「担当を変えてほしい」と言われたケアマネの本音

生活・社会

ケアマネジャーを始めて、もう10年以上になります。

これまでたくさんの利用者さんやご家族と関わってきましたが、「担当を変えてほしい」と言われた経験は何度かあります。

もちろん、最初はショックでした。

「何がいけなかったのだろう」と考え込んだこともあります。

でも、この仕事を長く続けていると、「相性」というものが確かにあるのだと感じるようになりました。

今回担当していた利用者さんは、以前から「男性のケアマネは嫌だ」と話される方でした。

一方で奥様は、「男性でも女性でも、結局誰が来ても嫌と言う人だから」と苦笑いしながら、「あなたが良ければ、そのままお願いしたい」と言ってくださっていました。

そうして気づけば、5年ほど担当させていただくことになりました。

ところが先日、病院で面会した際、ご本人から改めて「やっぱりあなたは嫌だ。担当を変えてほしい」と、はっきり言われました。

その場には奥様もおられたため、「では、担当を変更しましょうか」と確認すると、「もう変わってもらって大丈夫です」とお返事をいただきました。

こうして、担当を引き継ぐことになりました。

実は、ここまで長く担当した利用者さんを引き継ぐ経験はあまりありません。

そのため、少し戸惑いもあります。

まずは最新のフェイスシート、ケアプラン、利用票など必要な書類を整理し、新しい居宅介護支援事業所へお渡しして、これまでの経過や支援内容を丁寧に引き継ぐ予定です。
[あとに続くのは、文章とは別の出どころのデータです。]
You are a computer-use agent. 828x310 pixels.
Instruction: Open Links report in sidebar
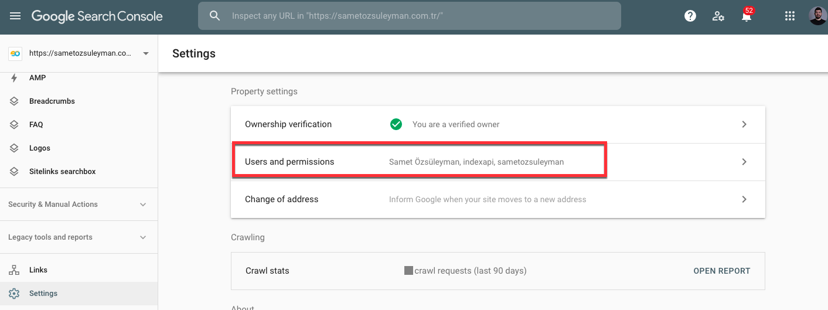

ケアマネジャーとしては、「自分が担当し続けること」が目的ではありません。

一番大切なのは、利用者さんが安心して生活を続けられることです。

だからこそ、担当が変わることになったとしても、その先の支援が途切れないように、できる限り丁寧な引き継ぎをしたいと思っています。

正直なところ、「嫌だから変えてほしい」と言われれば、気持ちは揺れます。

長く関わってきた利用者さんであればなおさらです。

それでも、その感情を引きずるより、「この方にとってより良い支援につながるなら、それでいい」と考えられるようになったのは、この仕事を続けてきたからかもしれません。

今回の引き継ぎが、利用者さんにとっても、新しい担当ケアマネさんにとっても、良いスタートになることを願っています。

ケアマネジャーの仕事は、担当することだけが役割ではありません。

必要なときに、次の支援へしっかりつなぐことも、大切な役割の一つです。

今回の出来事を通して、そのことを改めて実感しました。